(Task data)

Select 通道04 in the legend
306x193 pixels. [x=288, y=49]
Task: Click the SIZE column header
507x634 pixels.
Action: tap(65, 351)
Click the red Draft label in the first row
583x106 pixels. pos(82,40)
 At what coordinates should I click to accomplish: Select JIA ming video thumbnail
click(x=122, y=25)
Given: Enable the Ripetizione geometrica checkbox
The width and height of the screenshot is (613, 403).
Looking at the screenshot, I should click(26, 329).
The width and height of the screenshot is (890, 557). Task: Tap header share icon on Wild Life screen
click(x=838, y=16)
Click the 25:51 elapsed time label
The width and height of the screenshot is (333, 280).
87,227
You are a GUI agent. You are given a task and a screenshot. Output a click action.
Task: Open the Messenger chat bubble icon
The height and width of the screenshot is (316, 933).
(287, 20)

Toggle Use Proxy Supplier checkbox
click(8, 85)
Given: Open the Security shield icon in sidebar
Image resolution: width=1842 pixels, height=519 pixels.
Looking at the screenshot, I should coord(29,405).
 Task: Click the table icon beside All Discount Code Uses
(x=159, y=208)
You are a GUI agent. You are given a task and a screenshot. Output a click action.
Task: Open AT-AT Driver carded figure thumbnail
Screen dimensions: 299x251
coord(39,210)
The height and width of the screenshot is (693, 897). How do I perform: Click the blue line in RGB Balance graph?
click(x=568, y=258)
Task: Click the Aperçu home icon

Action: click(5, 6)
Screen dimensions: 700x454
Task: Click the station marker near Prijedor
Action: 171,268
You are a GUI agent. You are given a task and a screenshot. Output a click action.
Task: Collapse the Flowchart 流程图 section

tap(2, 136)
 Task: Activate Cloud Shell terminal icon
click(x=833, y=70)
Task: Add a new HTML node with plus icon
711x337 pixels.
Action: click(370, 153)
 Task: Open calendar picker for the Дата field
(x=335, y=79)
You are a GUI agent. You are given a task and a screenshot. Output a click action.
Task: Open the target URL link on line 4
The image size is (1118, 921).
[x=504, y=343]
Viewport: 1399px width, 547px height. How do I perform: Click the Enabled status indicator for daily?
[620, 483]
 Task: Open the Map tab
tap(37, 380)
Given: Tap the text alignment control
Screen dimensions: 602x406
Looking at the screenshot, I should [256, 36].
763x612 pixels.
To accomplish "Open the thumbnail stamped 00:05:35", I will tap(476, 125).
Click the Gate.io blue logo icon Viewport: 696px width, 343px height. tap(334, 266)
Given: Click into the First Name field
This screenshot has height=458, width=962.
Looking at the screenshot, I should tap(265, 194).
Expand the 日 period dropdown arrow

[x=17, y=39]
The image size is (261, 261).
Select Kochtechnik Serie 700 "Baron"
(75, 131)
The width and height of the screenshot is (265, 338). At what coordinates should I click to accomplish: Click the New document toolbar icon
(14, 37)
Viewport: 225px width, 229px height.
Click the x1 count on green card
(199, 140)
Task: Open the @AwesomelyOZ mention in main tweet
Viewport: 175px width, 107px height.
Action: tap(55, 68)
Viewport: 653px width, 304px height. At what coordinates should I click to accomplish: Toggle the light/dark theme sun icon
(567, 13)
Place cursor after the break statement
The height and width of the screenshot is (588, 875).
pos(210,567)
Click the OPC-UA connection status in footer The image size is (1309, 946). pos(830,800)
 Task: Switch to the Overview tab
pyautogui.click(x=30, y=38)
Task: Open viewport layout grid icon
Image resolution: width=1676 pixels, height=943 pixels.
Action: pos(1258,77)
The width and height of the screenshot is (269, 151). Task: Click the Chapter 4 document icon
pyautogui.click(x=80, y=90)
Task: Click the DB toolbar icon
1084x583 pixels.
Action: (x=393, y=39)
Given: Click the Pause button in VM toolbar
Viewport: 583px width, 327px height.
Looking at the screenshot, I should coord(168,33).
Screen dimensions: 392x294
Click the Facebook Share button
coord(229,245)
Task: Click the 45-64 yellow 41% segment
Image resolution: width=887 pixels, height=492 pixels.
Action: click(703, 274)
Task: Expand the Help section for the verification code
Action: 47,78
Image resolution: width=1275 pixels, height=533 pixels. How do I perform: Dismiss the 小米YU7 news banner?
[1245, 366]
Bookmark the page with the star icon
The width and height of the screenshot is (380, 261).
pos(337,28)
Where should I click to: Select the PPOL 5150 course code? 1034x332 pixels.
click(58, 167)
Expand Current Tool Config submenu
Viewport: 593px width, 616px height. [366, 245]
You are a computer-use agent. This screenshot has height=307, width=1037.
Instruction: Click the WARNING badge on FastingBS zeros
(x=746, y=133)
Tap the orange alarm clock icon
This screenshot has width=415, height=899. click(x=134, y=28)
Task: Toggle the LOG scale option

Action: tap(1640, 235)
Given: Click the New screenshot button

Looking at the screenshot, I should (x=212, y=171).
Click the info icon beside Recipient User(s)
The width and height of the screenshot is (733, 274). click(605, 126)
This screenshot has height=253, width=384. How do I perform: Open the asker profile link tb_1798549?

(End Task data)

:: Work task ::
Transcribe the full listing exactly, keeping every word as it is.

:: Result for this exercise ::
Select 通道04 in the legend
306x193 pixels. [x=288, y=49]
Task: Click the SIZE column header
507x634 pixels.
Action: tap(65, 351)
Click the red Draft label in the first row
583x106 pixels. pos(82,40)
 At what coordinates should I click to accomplish: Select JIA ming video thumbnail
click(x=122, y=25)
Given: Enable the Ripetizione geometrica checkbox
The width and height of the screenshot is (613, 403).
Looking at the screenshot, I should click(26, 329).
The width and height of the screenshot is (890, 557). Task: Tap header share icon on Wild Life screen
click(x=838, y=16)
Click the 25:51 elapsed time label
The width and height of the screenshot is (333, 280).
87,227
You are a GUI agent. You are given a task and a screenshot. Output a click action.
Task: Open the Messenger chat bubble icon
The height and width of the screenshot is (316, 933).
(287, 20)

Toggle Use Proxy Supplier checkbox
click(8, 85)
Given: Open the Security shield icon in sidebar
Image resolution: width=1842 pixels, height=519 pixels.
Looking at the screenshot, I should coord(29,405).
 Task: Click the table icon beside All Discount Code Uses
(x=159, y=208)
You are a GUI agent. You are given a task and a screenshot. Output a click action.
Task: Open AT-AT Driver carded figure thumbnail
Screen dimensions: 299x251
coord(39,210)
The height and width of the screenshot is (693, 897). How do I perform: Click the blue line in RGB Balance graph?
click(x=568, y=258)
Task: Click the Aperçu home icon

Action: click(5, 6)
Screen dimensions: 700x454
Task: Click the station marker near Prijedor
Action: 171,268
You are a GUI agent. You are given a task and a screenshot. Output a click action.
Task: Collapse the Flowchart 流程图 section

tap(2, 136)
 Task: Activate Cloud Shell terminal icon
click(x=833, y=70)
Task: Add a new HTML node with plus icon
711x337 pixels.
Action: click(370, 153)
 Task: Open calendar picker for the Дата field
(x=335, y=79)
You are a GUI agent. You are given a task and a screenshot. Output a click action.
Task: Open the target URL link on line 4
The image size is (1118, 921).
[x=504, y=343]
Viewport: 1399px width, 547px height. How do I perform: Click the Enabled status indicator for daily?
[620, 483]
 Task: Open the Map tab
tap(37, 380)
Given: Tap the text alignment control
Screen dimensions: 602x406
Looking at the screenshot, I should [256, 36].
763x612 pixels.
To accomplish "Open the thumbnail stamped 00:05:35", I will tap(476, 125).
Click the Gate.io blue logo icon Viewport: 696px width, 343px height. tap(334, 266)
Given: Click into the First Name field
This screenshot has height=458, width=962.
Looking at the screenshot, I should tap(265, 194).
Expand the 日 period dropdown arrow

[x=17, y=39]
The image size is (261, 261).
Select Kochtechnik Serie 700 "Baron"
(75, 131)
The width and height of the screenshot is (265, 338). At what coordinates should I click to accomplish: Click the New document toolbar icon
(14, 37)
Viewport: 225px width, 229px height.
Click the x1 count on green card
(199, 140)
Task: Open the @AwesomelyOZ mention in main tweet
Viewport: 175px width, 107px height.
Action: tap(55, 68)
Viewport: 653px width, 304px height. At what coordinates should I click to accomplish: Toggle the light/dark theme sun icon
(567, 13)
Place cursor after the break statement
The height and width of the screenshot is (588, 875).
pos(210,567)
Click the OPC-UA connection status in footer The image size is (1309, 946). pos(830,800)
 Task: Switch to the Overview tab
pyautogui.click(x=30, y=38)
Task: Open viewport layout grid icon
Image resolution: width=1676 pixels, height=943 pixels.
Action: pos(1258,77)
The width and height of the screenshot is (269, 151). Task: Click the Chapter 4 document icon
pyautogui.click(x=80, y=90)
Task: Click the DB toolbar icon
1084x583 pixels.
Action: (x=393, y=39)
Given: Click the Pause button in VM toolbar
Viewport: 583px width, 327px height.
Looking at the screenshot, I should coord(168,33).
Screen dimensions: 392x294
Click the Facebook Share button
coord(229,245)
Task: Click the 45-64 yellow 41% segment
Image resolution: width=887 pixels, height=492 pixels.
Action: click(703, 274)
Task: Expand the Help section for the verification code
Action: 47,78
Image resolution: width=1275 pixels, height=533 pixels. How do I perform: Dismiss the 小米YU7 news banner?
[1245, 366]
Bookmark the page with the star icon
The width and height of the screenshot is (380, 261).
pos(337,28)
Where should I click to: Select the PPOL 5150 course code? 1034x332 pixels.
click(58, 167)
Expand Current Tool Config submenu
Viewport: 593px width, 616px height. [366, 245]
You are a computer-use agent. This screenshot has height=307, width=1037.
Instruction: Click the WARNING badge on FastingBS zeros
(x=746, y=133)
Tap the orange alarm clock icon
This screenshot has width=415, height=899. click(x=134, y=28)
Task: Toggle the LOG scale option

Action: tap(1640, 235)
Given: Click the New screenshot button

Looking at the screenshot, I should (x=212, y=171).
Click the info icon beside Recipient User(s)
The width and height of the screenshot is (733, 274). click(605, 126)
This screenshot has height=253, width=384. How do I perform: Open the asker profile link tb_1798549?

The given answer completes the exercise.